Major tuberculosis outbreak at Stafford Creek prison spurs worries

A tuberculosis outbreak at Stafford Creek Corrections Center has spurred fears among incarcerated people and their families over whether correctional officials are properly responding to the serious and sometimes fatal infectious disease.

The cluster of 17 cases of active TB disease at the prison have helped drive what state health officials described last week as Washington’s largest TB outbreak in two decades. The state has recorded 70 cases so far this year.

Some of those incarcerated at Stafford Creek have raised alarms at the Aberdeen prison — recently hammered by state investigators for flouting pandemic safety measures — questioning whether the state Department of Corrections is capable of handling the outbreak.
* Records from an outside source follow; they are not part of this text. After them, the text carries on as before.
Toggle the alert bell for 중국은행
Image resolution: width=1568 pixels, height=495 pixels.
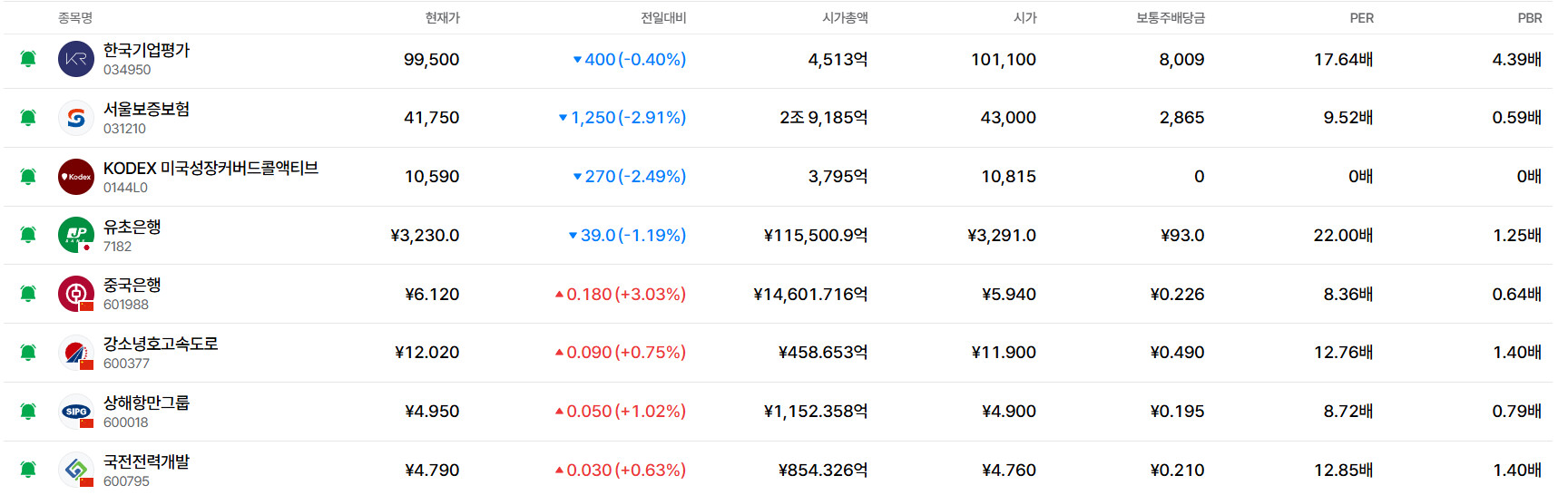[x=28, y=294]
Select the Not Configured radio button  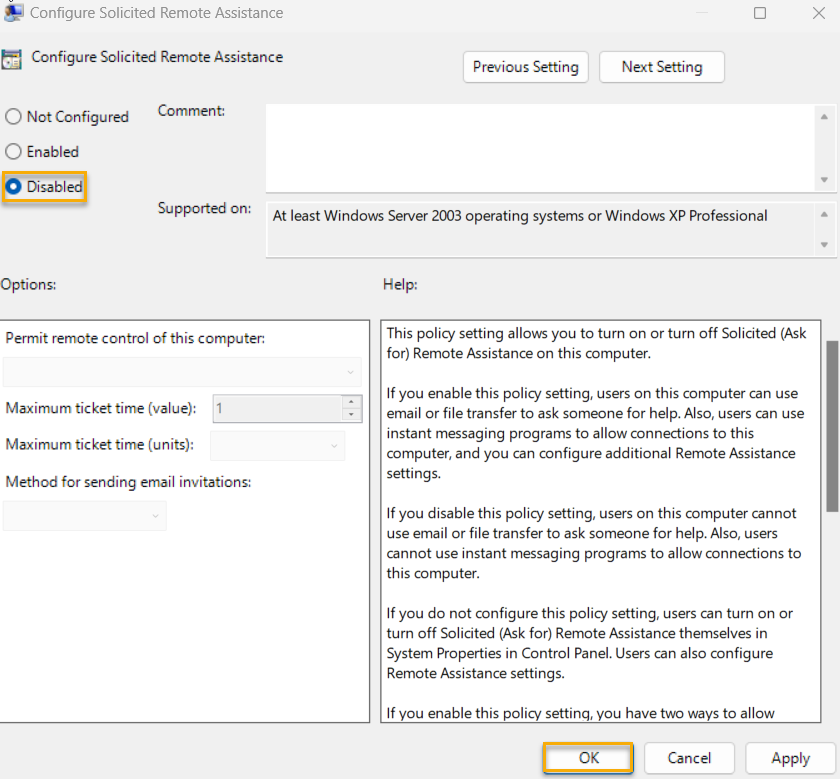tap(12, 116)
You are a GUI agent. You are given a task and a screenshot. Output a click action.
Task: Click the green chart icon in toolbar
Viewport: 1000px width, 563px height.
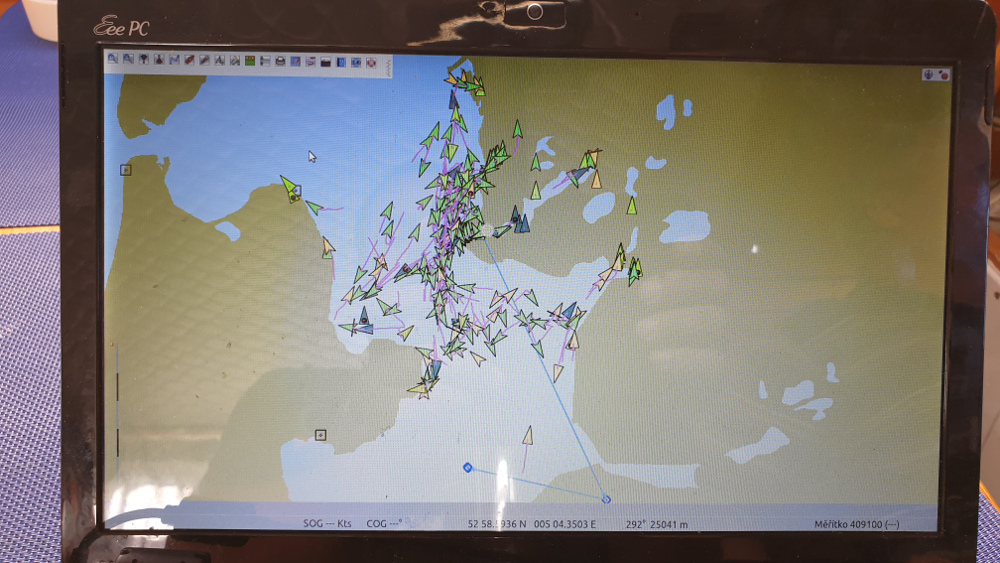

“I have a grave concern, not just for myself but for everybody,” said Theodore Rhone, 64, who lives in a minimum security unit at the prison and described his risk factors as including diabetes, high blood pressure and getting previously stabbed in the heart.

Speaking by phone Monday, May 2, Rhone said his worries are based in part on what he has seen during the COVID-19 pandemic, which infected many at the prison, killing five incarcerated people and three employees — the highest toll at any of Washington’s dozen prisons. “They haven’t handled anything,” he said.

In December 2021, state regulators fined the DOC $60,000 for failing to enforce pandemic protective measures at Stafford Creek. An investigation by the state Department of Labor and Industries cited the agency for a “willful serious violation,” finding failures to enforce distancing measures and ensure that staff members were wearing masks.

Another man among the 1,800 incarcerated at Stafford Creek said he has tested positive for a latent TB infection.

“I got it here. I am furious about it,” said the man, who requested anonymity out of concern over possible retaliation. “There could be potentially people leaving this facility and entering their communities and possibly spreading a virus that is laying dormant.”

Persons with latent TB have no symptoms and cannot spread it to others. Without treatment, about 5 percent to 10 percent of people with such infections will develop active TB disease, which is infectious, within two years, according to the Centers for Disease Control and Prevention. An estimated 200,000 people in Washington have inactive TB.

The 17 cases disclosed at Stafford Creek are active TB disease cases, according to the state Board of Health. Those people are in stable condition and are receiving medication “per clinical guidelines,” DOC spokesperson Tobby Hatley said in an email.

The DOC has been testing staff and incarcerated people at the prison, Dr. MaryAnn Curl, the agency’s chief medical officer said in a statement last week, providing no further details.

DOC declined to make medical staff or media spokespeople available for phone interviews regarding the outbreak. The agency has not stated how many people associated with the prison have tested positive for latent TB.

The number of active TB cases has grown over the past month and a half. As of March 14, the prison had reported 11 active cases, according to a memo sent to staff and incarcerated people and their families by Ron Haynes, the superintendent of Stafford Creek.

Tuberculosis is caused by a bacterium that usually attacks the lungs, causing symptoms including coughing, fever, night sweats, chest pain and weight loss. The disease has become increasingly rare in the U.S., but killed 1.5 million globally in 2020, according to the World Health Organization. In Washington, seven TB patients died between 2017 and 2021, according to a state health department spokesperson.

The general public is not at risk for TB, said Monica Pecha, senior epidemiologist and tuberculosis program manager for the state Department of Health. Infections are typically caused by repeated exposure to someone with active symptoms.

“Going to the grocery store for instance would not be considered an exposure or a risk factor,” Pecha said in an interview.

But people who live or work in congregate settings, such as homeless shelters, long-term care facilities, hospitals and prisons, are at greater danger due to shared air spaces, according to the CDC.